A Lord of the Rings-themed railway station is among ideas to be put forward for the new Camp Hill Rail line.
Details of the consultation over proposed new stations at Moseley, Kings Heath and Hazelwell in south Birmingham were issued on the day Tolkien, the new film about the early life of Lord of the Rings writer, arrived in cinemas.
More than 600 people responded to the public consultation. Many respondents requested that famous local landmarks or people - such as Mayor of Birmingham Joseph Chamberlain or Lord of the Rings author JRR Tolkien - be celebrated in public artwork or artistic features.
JRR Tolkien grew up in south Birmingham and drew inspiration for his Middle Earth stories from local features such as Sarehole Mill and Moseley Bog. Perrott's Folly and the chimney of Edgbaston Pumping Station were the inspiration for the Two Towers. The area is a tourism hot spot for Lord of the Rings fans.
Results of the consultation have also revealed nine in ten residents, commuters and businesses in south Birmingham back plans to reopen the Camp Hill rail line.
The stations closed in 1941, since when the line has been used only by freight and non-stop through-services.
The plans to restore the line are being developed by West Midlands Rail Executive (WMRE) and Transport for West Midlands (TfWM) and are backed by industry partners including Network Rail and West Midlands Railway.
Consultation on the Camp Hill line stations took place in November and December last year and attracted 616 responses.
The results revealed:
- 86% want planting or community gardens at the stations
- 62% would like to see artwork or features inspired by local figures or landmarks
- 44% called for a community space
- Other suggestions included a coffee shop, community stalls, cycle storage and lifts to platforms
Mayor of the West Midlands Andy Street said: “We were delighted at the enthusiastic support for our plans for the Camp Hill Line and thank everyone who took the time to respond.
“We also welcome the many excellent and creative suggestions for the new stations, from community gardens to public artwork inspired by JRR Tolkien and the Chamberlain family, and will certainly give them careful consideration as the designs evolve.”
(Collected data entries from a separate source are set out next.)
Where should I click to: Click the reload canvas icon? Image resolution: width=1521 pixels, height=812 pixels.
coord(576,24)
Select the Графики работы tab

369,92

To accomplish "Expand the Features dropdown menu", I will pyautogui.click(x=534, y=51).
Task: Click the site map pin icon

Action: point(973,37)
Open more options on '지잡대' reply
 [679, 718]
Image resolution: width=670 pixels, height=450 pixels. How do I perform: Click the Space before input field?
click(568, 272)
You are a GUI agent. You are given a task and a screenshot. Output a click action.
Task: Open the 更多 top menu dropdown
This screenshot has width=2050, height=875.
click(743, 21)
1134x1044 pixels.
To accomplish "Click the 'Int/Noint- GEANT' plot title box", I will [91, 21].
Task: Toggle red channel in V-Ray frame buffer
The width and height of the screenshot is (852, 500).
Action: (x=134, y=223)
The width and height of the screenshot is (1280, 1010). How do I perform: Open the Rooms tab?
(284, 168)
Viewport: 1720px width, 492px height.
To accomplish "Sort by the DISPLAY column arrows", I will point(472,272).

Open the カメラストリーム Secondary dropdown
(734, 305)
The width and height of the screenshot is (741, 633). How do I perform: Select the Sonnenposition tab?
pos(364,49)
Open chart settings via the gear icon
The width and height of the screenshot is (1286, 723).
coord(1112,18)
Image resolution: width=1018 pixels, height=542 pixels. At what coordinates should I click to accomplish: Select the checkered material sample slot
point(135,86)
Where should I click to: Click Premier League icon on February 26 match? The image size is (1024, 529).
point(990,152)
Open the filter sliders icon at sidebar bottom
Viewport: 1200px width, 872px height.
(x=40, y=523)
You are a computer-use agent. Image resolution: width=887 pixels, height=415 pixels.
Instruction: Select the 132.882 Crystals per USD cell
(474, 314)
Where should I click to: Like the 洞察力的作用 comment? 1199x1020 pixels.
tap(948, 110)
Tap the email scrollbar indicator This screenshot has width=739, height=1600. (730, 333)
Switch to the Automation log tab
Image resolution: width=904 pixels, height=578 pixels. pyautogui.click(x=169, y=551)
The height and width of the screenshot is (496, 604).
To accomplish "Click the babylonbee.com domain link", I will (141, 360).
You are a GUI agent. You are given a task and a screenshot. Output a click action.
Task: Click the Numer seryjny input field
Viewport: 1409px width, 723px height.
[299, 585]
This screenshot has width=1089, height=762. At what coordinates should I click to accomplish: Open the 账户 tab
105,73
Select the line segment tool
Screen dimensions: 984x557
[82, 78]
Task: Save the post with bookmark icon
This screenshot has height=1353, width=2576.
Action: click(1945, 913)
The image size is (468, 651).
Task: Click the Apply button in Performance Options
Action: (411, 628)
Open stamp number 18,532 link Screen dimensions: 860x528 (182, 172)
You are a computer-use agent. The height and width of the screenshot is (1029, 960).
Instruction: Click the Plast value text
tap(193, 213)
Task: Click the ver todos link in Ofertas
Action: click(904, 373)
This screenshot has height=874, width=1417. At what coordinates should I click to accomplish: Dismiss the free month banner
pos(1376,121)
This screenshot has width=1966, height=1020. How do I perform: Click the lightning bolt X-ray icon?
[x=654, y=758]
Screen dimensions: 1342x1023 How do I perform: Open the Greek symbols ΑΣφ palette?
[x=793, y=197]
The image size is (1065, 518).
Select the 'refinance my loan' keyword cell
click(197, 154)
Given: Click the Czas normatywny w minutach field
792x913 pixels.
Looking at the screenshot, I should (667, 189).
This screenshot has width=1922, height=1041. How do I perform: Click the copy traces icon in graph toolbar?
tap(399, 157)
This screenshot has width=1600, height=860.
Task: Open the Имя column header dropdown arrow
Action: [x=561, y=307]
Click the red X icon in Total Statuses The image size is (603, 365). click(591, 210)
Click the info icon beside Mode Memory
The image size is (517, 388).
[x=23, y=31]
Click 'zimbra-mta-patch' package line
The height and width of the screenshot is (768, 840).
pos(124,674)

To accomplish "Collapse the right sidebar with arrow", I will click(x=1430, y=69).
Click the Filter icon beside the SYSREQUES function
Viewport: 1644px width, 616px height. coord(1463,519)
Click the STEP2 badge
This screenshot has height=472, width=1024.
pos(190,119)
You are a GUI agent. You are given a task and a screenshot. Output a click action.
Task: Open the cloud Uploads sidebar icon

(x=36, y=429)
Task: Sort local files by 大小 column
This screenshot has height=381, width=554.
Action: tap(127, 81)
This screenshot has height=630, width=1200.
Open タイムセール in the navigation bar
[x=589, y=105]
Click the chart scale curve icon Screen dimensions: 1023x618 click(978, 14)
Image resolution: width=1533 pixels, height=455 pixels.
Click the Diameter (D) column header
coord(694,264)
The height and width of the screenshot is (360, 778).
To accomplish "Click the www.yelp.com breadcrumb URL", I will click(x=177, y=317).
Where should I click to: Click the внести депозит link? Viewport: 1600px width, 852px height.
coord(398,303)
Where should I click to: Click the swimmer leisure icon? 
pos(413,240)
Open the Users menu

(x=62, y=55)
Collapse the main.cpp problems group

The new Camp Hill line stations will provide regular train services into Birmingham New Street, with quick journey times.
One issue of concern was that no car parks are proposed at the Moseley, Kings Heath or Hazelwell stations.
Some residents fear a knock-on effect as commuters could park on surrounding streets. WMRE will be working closely with Birmingham City Council to ensure highway safety and parking management is addressed.
Malcolm Holmes, executive director, West Midlands Rail Executive and director of rail, Transport for West Midlands, said: “We are delivering these stations for communities to connect people and places, so nothing is more important than ensuring that their look and feel works for the community.
“The reopening of the Camp Hill line for passengers is just one of our major investment projects which are delivering a revolution in rail for the West Midlands.”
Planning applications for the Camp Hill line stations are due to be submitted to Birmingham City Council during the summer.